Once the food has entered their mouth it travels down the esophagus. Here it can enter the crop, a kind of pouch where it can be stored. It then enters the stomach, where the majority of digestion takes place. In order to break down the food digestive fluids and enzymes are added to the mix.
Snails can eat a variety of different foods depending on the species. Many will eat largely vegetable matter, such as leaves and fruits, as well as decomposing animal matter such as feces. Some snails are predatory and will eat other animals.
Having been broken down within the stomach, any waste that hasn’t been absorbed into the snail’s body will enter the intestines. Finally, the poop will be expelled at the snail’s anus. Interestingly the snail’s anus isn’t at the end of its body, where we might expect to find it. Instead it is located under the shell.

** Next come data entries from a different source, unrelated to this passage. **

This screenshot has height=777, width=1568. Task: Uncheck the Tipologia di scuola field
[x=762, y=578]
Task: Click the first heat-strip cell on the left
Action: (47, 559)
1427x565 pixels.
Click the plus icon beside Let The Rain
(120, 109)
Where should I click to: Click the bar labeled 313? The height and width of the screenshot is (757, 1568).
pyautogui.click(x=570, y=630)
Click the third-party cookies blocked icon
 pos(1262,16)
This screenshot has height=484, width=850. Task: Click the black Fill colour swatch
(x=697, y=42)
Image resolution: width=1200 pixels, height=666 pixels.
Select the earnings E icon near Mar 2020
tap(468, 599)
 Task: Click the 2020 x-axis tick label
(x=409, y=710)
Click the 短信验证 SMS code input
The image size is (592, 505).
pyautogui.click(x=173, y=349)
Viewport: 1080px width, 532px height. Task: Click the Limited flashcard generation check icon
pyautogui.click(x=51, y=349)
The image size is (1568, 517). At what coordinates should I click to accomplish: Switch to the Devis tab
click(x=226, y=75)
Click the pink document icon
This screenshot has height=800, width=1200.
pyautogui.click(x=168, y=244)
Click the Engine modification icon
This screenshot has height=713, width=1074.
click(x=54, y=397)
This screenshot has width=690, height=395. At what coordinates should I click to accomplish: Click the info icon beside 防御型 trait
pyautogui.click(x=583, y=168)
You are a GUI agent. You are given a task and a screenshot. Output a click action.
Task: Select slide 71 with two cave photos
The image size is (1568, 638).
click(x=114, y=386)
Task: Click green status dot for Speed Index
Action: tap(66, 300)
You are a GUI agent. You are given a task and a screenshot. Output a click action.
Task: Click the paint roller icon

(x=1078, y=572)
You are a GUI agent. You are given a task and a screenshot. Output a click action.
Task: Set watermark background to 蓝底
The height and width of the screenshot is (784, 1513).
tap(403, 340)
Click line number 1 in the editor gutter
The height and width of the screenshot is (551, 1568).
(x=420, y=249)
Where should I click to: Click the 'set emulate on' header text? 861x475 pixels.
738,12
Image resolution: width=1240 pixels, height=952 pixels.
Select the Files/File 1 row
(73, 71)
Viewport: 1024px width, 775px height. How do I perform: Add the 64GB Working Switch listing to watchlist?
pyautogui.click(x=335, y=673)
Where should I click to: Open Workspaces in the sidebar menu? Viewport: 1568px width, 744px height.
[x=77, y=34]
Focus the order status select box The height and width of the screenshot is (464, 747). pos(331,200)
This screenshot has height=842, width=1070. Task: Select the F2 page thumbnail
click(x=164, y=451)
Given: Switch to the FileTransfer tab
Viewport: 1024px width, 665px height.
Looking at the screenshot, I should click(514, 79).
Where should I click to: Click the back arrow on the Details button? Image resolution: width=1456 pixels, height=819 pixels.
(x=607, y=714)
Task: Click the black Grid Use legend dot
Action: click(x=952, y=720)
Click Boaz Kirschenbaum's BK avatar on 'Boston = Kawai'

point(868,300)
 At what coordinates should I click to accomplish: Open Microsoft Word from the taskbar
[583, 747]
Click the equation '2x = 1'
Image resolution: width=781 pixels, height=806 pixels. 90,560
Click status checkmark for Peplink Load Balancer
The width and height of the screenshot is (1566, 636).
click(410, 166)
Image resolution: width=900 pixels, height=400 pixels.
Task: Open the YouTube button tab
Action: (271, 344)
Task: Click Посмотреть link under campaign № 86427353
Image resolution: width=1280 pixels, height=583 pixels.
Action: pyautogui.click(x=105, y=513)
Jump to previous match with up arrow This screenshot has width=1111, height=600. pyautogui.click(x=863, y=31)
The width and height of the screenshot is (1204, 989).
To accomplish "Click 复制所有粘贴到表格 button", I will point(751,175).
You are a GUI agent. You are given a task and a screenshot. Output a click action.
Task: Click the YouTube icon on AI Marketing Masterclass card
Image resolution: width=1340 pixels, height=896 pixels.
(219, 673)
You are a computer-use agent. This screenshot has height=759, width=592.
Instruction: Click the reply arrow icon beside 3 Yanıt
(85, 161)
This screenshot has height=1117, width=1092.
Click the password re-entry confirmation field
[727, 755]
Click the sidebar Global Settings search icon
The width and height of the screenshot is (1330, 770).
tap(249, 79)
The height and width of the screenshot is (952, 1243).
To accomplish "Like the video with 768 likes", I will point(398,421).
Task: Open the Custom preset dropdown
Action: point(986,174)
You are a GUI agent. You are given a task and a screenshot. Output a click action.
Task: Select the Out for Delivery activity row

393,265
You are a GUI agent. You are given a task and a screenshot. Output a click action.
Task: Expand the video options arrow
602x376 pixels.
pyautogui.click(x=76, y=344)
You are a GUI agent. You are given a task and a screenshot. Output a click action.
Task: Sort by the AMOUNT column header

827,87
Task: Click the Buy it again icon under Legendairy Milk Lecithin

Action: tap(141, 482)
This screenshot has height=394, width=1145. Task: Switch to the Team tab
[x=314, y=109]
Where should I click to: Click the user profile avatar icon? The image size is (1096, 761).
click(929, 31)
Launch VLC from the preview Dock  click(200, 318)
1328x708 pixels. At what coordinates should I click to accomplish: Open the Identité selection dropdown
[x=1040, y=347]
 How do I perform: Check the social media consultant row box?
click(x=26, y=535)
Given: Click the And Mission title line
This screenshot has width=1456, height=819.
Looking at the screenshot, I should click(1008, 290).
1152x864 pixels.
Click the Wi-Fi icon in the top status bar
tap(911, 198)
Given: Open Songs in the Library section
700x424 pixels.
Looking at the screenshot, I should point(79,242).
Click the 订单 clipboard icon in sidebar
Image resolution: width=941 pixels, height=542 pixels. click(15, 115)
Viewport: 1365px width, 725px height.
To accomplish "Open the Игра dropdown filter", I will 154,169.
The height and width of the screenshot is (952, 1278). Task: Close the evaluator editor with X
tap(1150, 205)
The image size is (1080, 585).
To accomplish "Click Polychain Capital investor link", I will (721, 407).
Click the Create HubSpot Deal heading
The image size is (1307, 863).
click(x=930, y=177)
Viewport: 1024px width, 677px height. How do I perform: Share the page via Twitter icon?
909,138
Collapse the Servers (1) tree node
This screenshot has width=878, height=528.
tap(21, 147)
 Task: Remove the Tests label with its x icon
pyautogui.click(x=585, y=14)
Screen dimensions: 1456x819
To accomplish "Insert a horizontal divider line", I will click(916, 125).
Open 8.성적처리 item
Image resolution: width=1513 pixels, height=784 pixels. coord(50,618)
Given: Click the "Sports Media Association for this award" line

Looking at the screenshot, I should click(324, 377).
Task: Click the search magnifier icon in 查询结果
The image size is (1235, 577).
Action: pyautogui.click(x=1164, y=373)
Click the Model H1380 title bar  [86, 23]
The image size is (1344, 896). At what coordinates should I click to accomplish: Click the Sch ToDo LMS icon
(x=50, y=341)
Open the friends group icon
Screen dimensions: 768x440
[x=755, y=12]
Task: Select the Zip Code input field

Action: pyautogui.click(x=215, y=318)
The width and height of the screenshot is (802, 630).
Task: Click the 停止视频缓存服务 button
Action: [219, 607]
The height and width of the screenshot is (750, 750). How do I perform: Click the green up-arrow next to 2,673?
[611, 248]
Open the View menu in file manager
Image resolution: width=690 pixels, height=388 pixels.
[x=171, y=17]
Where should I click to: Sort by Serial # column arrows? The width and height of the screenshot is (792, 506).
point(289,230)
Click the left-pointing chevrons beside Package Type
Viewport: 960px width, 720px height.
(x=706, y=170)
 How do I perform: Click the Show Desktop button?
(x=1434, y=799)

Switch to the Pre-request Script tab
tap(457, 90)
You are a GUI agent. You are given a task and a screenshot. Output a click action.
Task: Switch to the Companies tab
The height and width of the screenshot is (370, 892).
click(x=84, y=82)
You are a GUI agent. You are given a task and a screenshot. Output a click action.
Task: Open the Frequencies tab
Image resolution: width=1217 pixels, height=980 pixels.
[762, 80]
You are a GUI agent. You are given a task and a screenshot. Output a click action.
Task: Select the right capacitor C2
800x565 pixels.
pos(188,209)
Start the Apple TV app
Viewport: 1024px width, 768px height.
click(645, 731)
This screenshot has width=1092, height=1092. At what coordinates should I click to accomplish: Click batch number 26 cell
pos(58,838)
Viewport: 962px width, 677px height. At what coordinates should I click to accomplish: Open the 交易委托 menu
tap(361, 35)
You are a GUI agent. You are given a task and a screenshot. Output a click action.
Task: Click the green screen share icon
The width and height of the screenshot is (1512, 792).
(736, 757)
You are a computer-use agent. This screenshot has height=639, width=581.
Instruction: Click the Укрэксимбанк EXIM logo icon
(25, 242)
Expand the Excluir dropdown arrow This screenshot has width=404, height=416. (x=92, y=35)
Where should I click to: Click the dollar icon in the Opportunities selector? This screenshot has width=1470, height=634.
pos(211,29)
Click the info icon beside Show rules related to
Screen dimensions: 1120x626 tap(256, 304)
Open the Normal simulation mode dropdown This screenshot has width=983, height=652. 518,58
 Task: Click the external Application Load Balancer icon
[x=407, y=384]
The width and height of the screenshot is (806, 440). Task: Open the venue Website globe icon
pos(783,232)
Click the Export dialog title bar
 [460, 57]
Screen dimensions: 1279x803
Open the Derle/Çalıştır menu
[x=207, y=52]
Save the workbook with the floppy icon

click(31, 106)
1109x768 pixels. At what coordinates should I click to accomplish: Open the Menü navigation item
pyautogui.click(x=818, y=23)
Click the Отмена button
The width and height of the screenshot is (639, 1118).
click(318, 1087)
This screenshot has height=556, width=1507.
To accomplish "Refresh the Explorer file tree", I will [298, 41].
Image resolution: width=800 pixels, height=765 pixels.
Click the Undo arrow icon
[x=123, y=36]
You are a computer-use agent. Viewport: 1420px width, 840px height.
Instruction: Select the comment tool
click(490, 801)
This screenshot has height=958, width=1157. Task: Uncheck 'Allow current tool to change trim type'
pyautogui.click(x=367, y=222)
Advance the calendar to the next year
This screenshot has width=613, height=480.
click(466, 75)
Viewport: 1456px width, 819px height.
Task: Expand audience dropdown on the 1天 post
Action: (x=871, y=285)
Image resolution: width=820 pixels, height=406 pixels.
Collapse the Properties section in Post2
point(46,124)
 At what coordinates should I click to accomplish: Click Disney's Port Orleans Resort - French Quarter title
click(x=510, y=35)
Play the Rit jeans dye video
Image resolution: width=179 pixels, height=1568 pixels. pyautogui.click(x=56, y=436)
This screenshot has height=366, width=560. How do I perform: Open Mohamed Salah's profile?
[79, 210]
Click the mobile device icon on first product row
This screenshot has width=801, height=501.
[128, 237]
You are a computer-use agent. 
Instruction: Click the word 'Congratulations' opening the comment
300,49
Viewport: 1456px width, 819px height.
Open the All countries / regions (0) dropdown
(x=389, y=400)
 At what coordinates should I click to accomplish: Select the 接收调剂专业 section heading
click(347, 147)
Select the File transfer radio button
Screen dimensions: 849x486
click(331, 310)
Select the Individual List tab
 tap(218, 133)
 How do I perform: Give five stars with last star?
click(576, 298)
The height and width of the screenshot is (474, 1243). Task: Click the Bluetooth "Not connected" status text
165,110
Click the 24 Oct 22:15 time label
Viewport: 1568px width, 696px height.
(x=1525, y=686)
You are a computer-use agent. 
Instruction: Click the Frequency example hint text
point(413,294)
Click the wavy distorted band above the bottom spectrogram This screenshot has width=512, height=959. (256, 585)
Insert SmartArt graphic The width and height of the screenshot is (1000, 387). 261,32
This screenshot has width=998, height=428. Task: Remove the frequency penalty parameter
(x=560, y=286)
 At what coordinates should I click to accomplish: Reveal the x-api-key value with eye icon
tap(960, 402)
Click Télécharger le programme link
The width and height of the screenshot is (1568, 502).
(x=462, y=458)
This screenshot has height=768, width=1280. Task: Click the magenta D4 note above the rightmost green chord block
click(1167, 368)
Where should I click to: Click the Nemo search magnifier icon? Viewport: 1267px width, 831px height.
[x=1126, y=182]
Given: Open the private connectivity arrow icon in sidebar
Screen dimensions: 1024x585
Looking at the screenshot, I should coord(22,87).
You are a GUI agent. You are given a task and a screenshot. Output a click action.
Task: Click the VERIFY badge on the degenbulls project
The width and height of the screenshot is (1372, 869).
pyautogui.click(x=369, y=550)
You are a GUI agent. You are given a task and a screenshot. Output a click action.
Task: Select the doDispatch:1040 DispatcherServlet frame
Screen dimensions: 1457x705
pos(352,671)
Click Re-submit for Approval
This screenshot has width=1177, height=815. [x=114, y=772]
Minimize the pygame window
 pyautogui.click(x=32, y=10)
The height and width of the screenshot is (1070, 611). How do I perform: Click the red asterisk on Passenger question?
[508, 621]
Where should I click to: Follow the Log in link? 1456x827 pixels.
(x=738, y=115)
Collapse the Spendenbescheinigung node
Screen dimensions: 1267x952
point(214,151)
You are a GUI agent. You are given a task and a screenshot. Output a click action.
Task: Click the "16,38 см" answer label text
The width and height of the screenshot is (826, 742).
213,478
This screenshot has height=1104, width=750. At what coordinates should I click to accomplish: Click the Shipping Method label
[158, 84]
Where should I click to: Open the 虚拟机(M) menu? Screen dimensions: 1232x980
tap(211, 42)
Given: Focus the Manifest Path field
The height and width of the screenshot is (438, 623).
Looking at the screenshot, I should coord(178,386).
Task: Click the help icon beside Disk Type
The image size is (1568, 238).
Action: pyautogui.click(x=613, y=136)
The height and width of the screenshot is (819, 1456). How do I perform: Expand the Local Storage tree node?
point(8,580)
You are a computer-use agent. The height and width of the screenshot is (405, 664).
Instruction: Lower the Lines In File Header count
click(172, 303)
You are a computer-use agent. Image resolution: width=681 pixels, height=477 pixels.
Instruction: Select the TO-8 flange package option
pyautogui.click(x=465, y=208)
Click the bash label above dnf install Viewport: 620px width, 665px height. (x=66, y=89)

The snail expels its waste into the mantle cavity, a gap below the shell. This is also its breathing hole, allowing air to reach its lungs. Air traveling in and out to help the snail breath, also helps to flush out the feces.
The poop will fall out from under the shell and land wherever the snail finds itself. Snails aren’t shy, and will happily poop whenever and wherever. However, due to the slow digestive processes within their bodies, they don’t poop very regularly, often going several weeks between needing to evacuate their bowels.
Also read: Snails & Their Shells: Everything You Need to Know
What does snail poop look like?
Snail poop doesn’t look that dissimilar to the poop of many other animals. It is often described as rope-like in appearance, and can look wet and slimy when it first emerges. Over time it will dry up and curl round, often breaking down and disappearing.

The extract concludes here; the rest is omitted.